**Your objective**
Retype the lines below verbatim, beginning with the line that contains "Given: Expand the" and continuing through the last line. Leave the pictures out of your answer.

Raw lines
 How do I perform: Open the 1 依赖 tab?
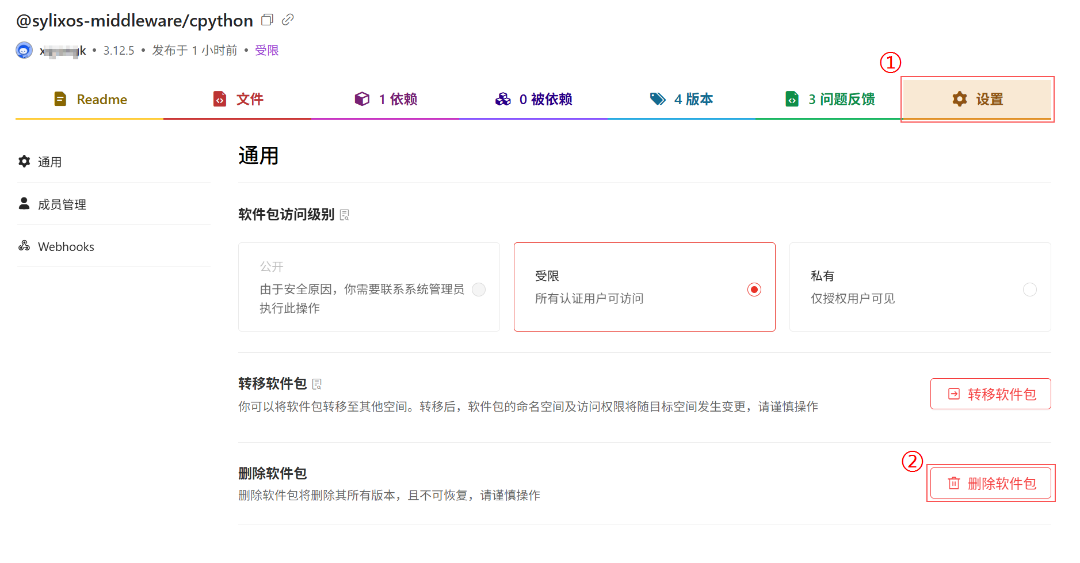pos(386,99)
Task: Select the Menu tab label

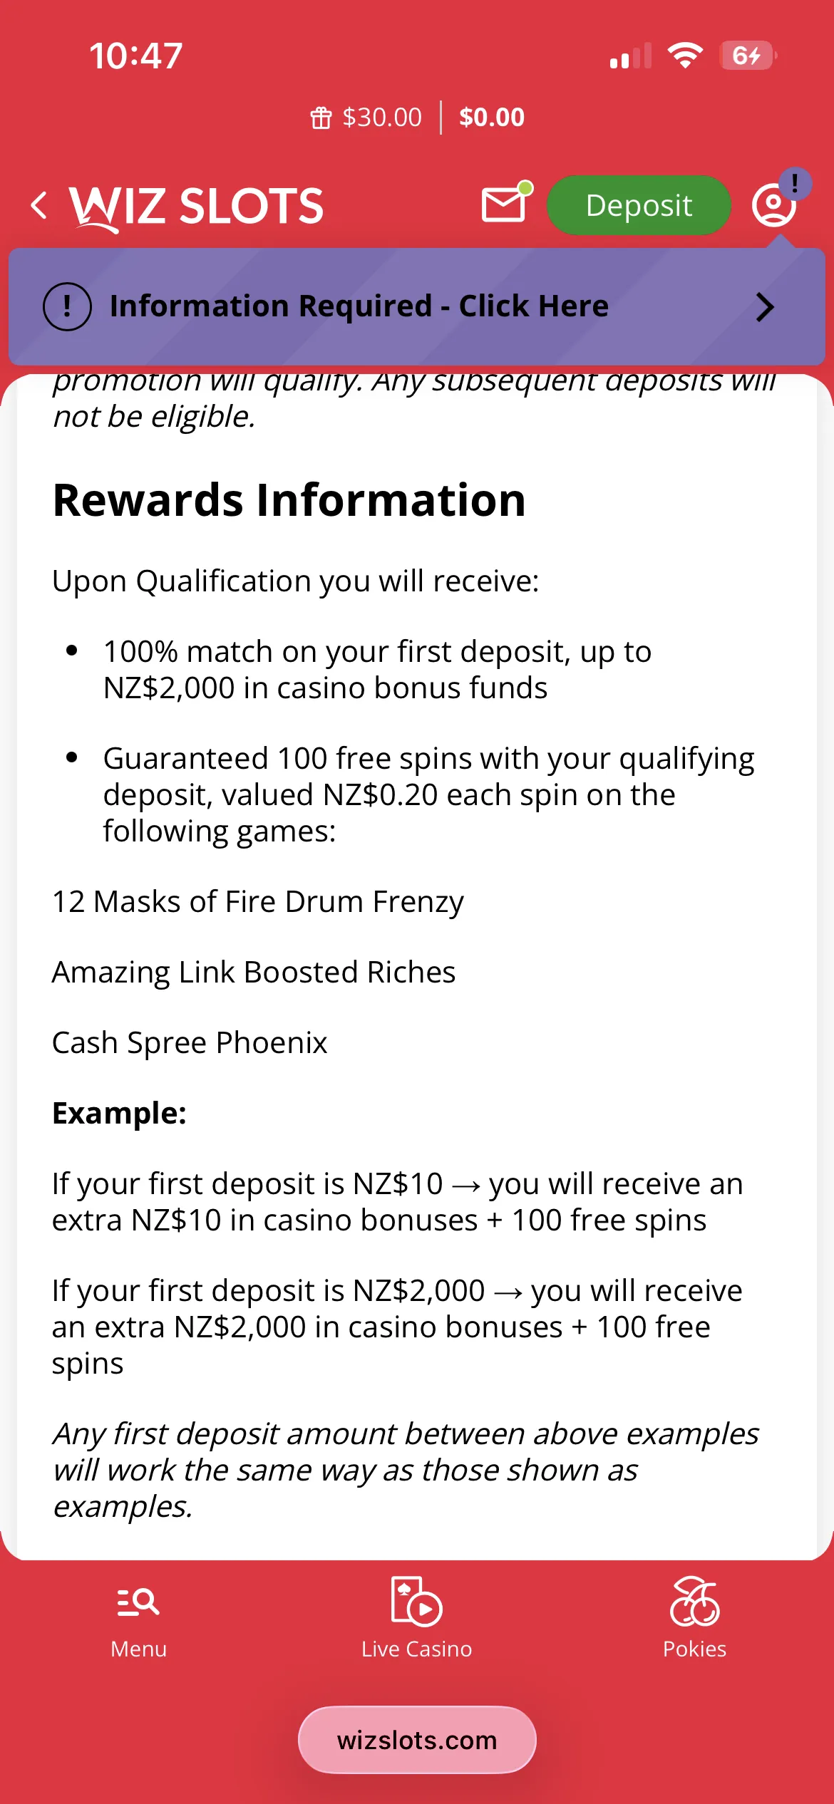Action: [x=138, y=1649]
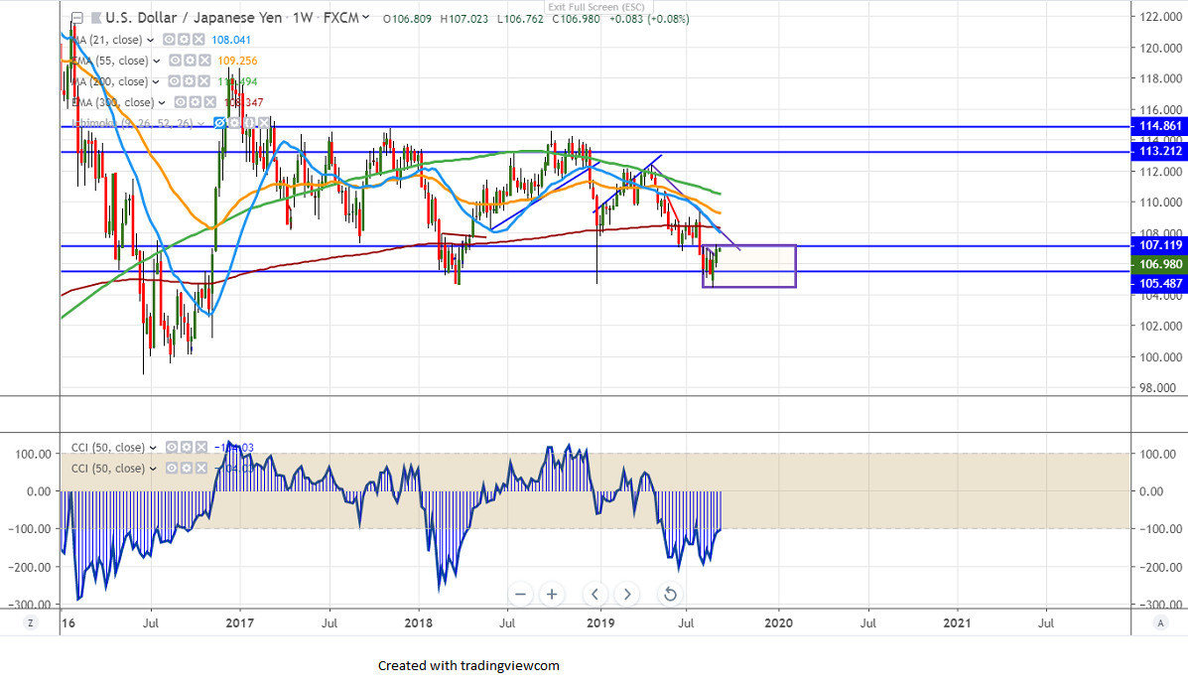Click the 107.119 price level label
This screenshot has height=686, width=1188.
coord(1158,244)
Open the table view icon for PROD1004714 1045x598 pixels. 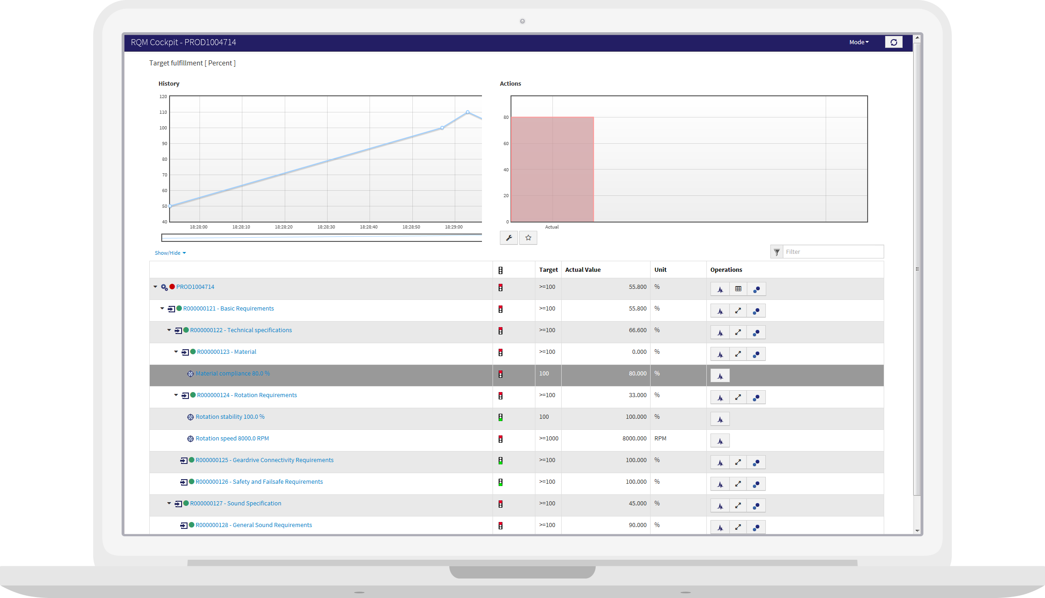(738, 289)
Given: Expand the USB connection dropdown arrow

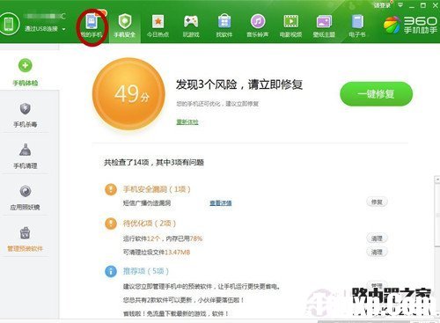Looking at the screenshot, I should tap(63, 29).
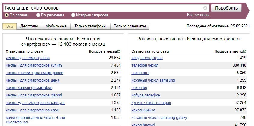Open 'чехлы книжки +для смартфонов' link
The width and height of the screenshot is (254, 126).
pos(34,73)
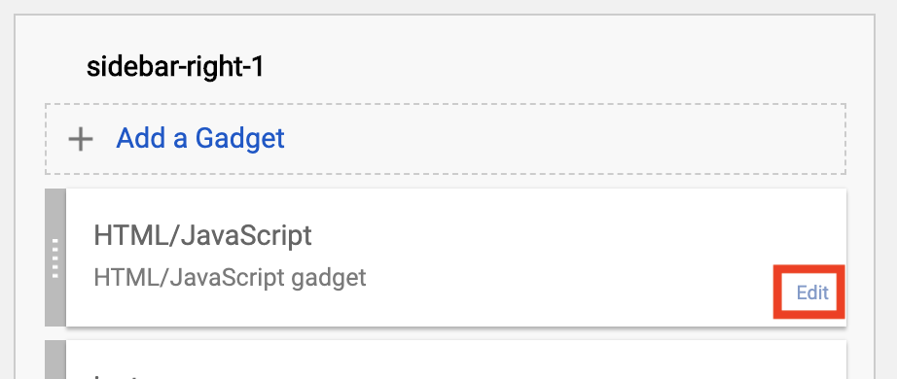Grab the HTML/JavaScript gadget's dotted drag handle

[x=55, y=258]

**Correct response**
Given: Expand the USB connection dropdown arrow

Looking at the screenshot, I should tap(63, 29).
Open 'чехлы книжки +для смартфонов' link
The width and height of the screenshot is (254, 126).
pos(34,73)
Grab the HTML/JavaScript gadget's dotted drag handle

[x=55, y=258]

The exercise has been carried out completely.